Family care remains the top barrier for women to seek employment and it’s weighing on the labor market recovery, Commerce Secretary Gina Raimondo said on CNBC Thursday.

“We still have millions of women who are out of the workforce and we know the No. 1 reason that they say they’re out the workforce is they’re still struggling to get care for their kids or their elderly loved ones,” she told “Mad Money” host Jim Cramer.

The challenge is in turn affecting hiring at many companies across the nation. Many women juggling caretaking demands are passing up on job opportunities or even promotions due to responsibilities existing at home, said Raimondo, whose department is tasked with promoting U.S. economic growth.

More than a year after the coronavirus pandemic upended the economy and led to massive layoffs, recent data from the Census Bureau shows 1.5 million women have yet to return to the workforce due to childcare constraints. Addressing it is critical to ensuring that America remains competitive, Raimondo said.

“We must invest more in our caregiving infrastructure so that women can participate fully in the labor market if we’re going to really compete,” she argued.

The Biden administration also wants to do more to supply home care services, paid family leave and public pre-K, said Raimondo, who was previously governor of Rhode Island.

“This is as important to our competitiveness as anything else,” she said.

The comments come days after Senate Democrats unveiled a $3.5 trillion spending plan that includes funding intended to expand preschool and make childcare more affordable, among a menu of issues.

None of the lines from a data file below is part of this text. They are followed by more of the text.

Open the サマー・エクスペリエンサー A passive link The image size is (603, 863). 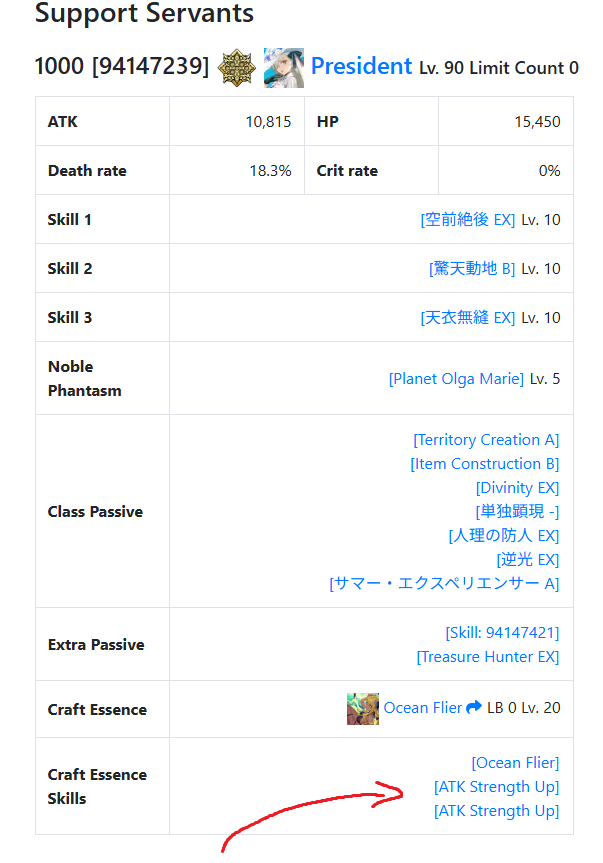click(x=444, y=583)
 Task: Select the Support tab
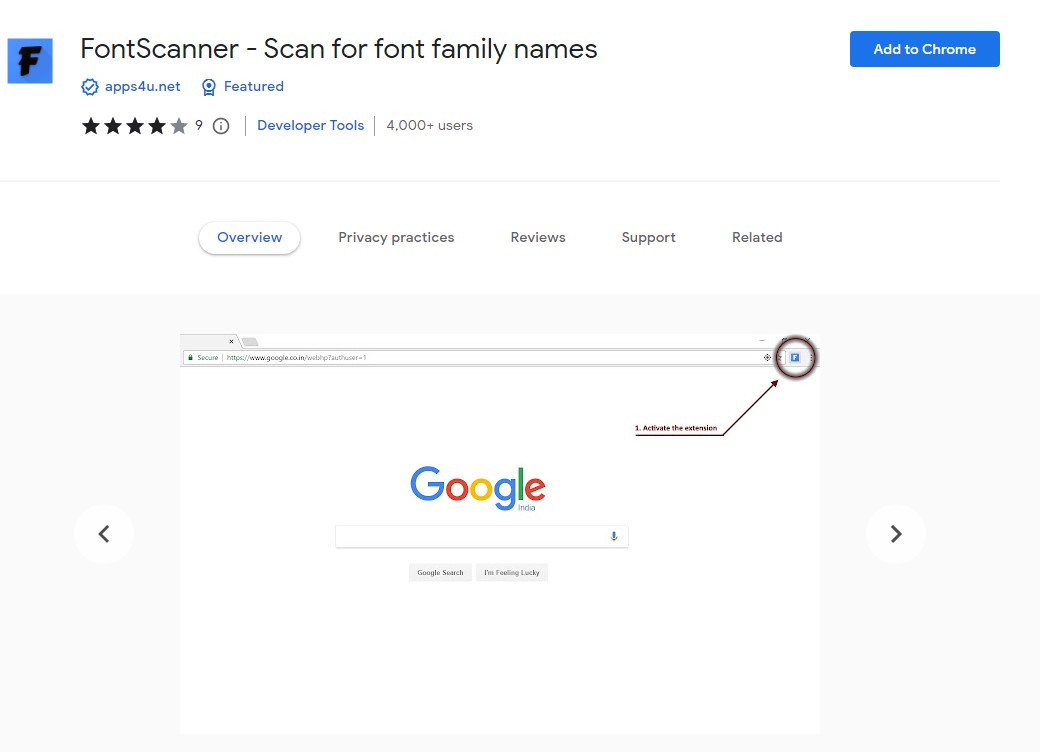pos(648,237)
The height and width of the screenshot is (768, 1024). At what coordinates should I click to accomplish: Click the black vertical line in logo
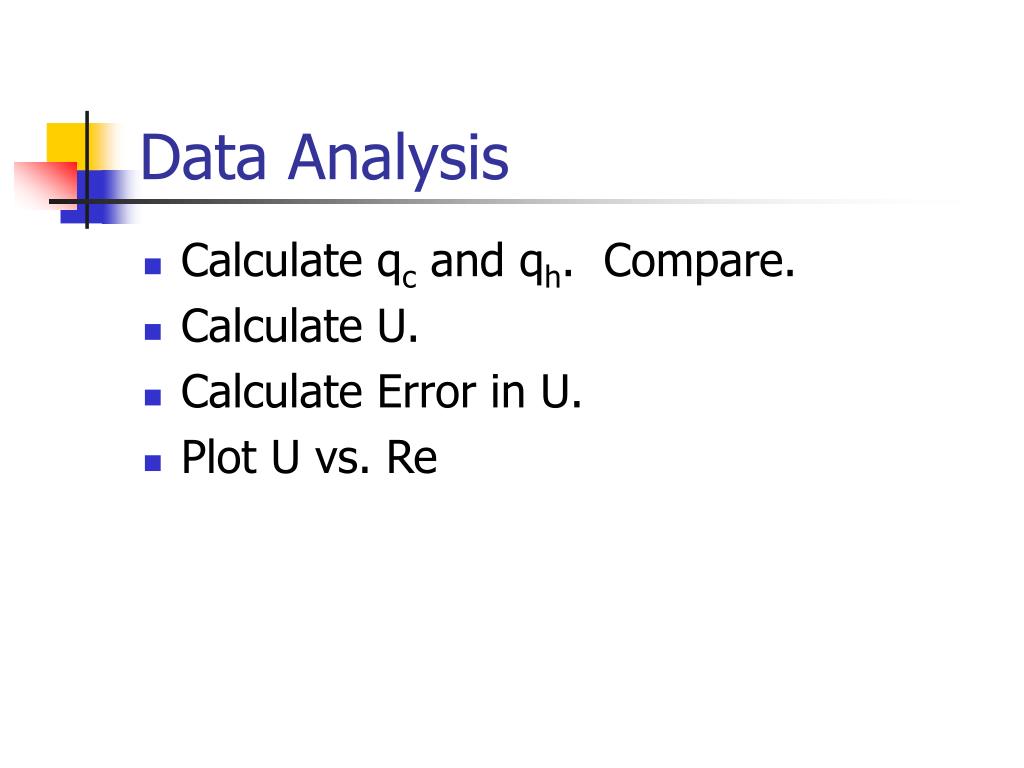pyautogui.click(x=87, y=170)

Senate Majority Leader Chuck Schumer said the multi-trillion dollar proposal will be pushed through the chamber alongside a $579 billion bipartisan package to cover infrastructure priorities.

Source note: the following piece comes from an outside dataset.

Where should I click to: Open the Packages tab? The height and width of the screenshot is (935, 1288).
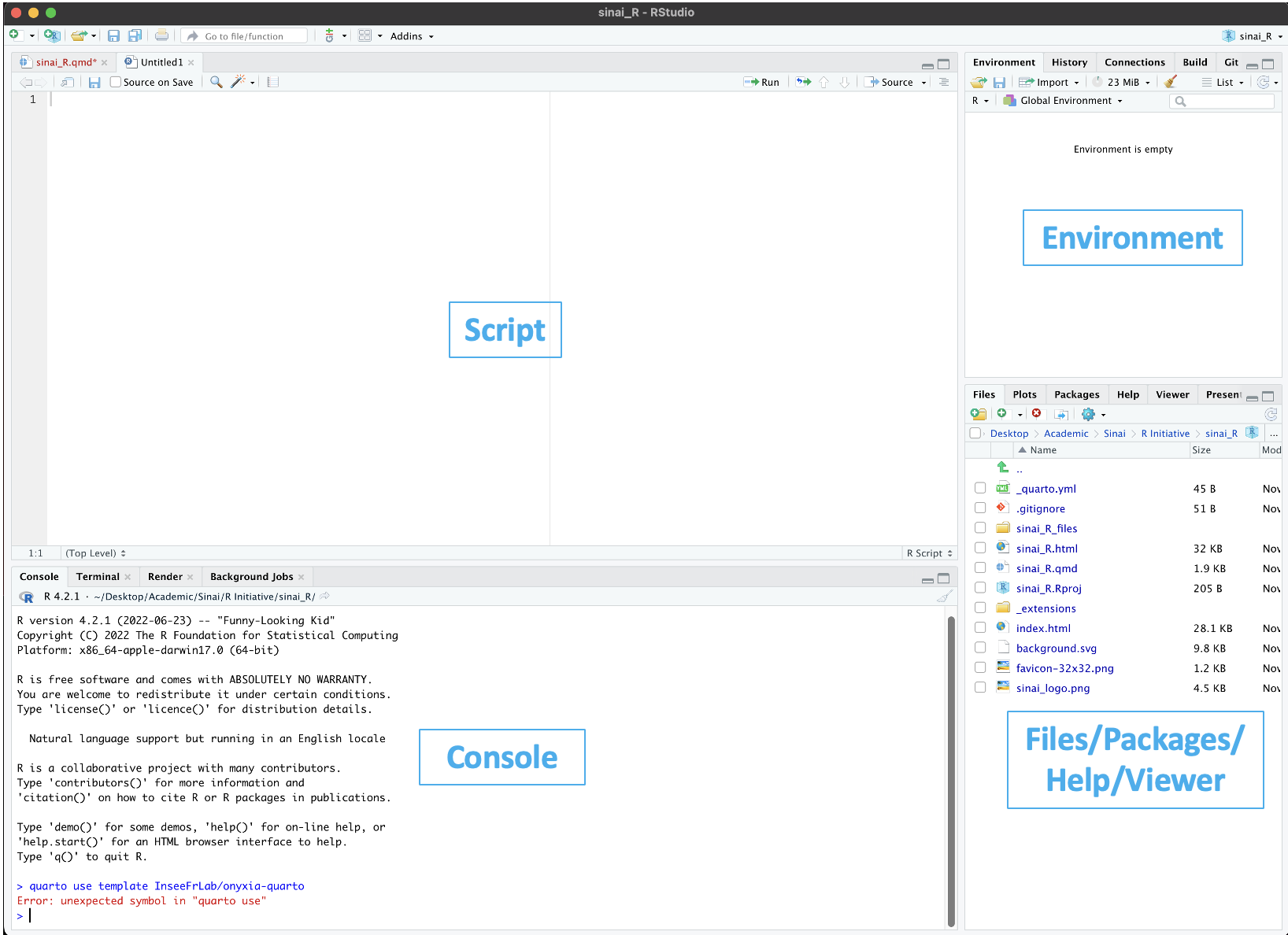pyautogui.click(x=1076, y=395)
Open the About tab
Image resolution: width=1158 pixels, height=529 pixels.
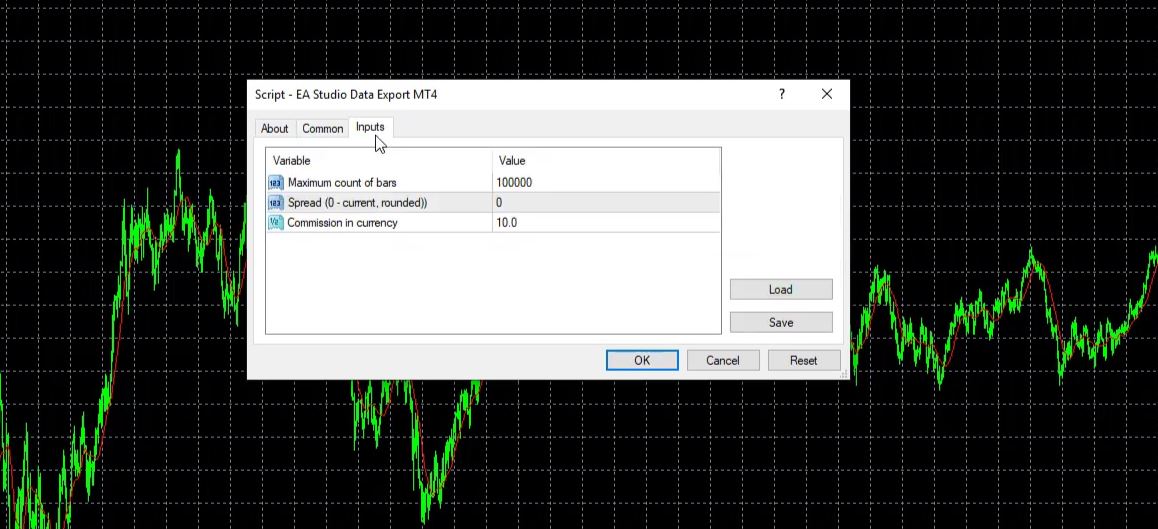(x=274, y=129)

Senate Democrats hope to pass the $3.5 trillion economic safety net plan in a party-line fashion through a process called reconciliation.

Moderate Democrats key to its survival say they are reviewing the package. Members of the party’s left-wing have said the spending plan was necessary to support the infrastructure plan that has backing from lawmakers on both sides of the aisle.

Republicans members, expected to reject the $3.5 trillion proposal, worry that the massive spending would drive up inflation.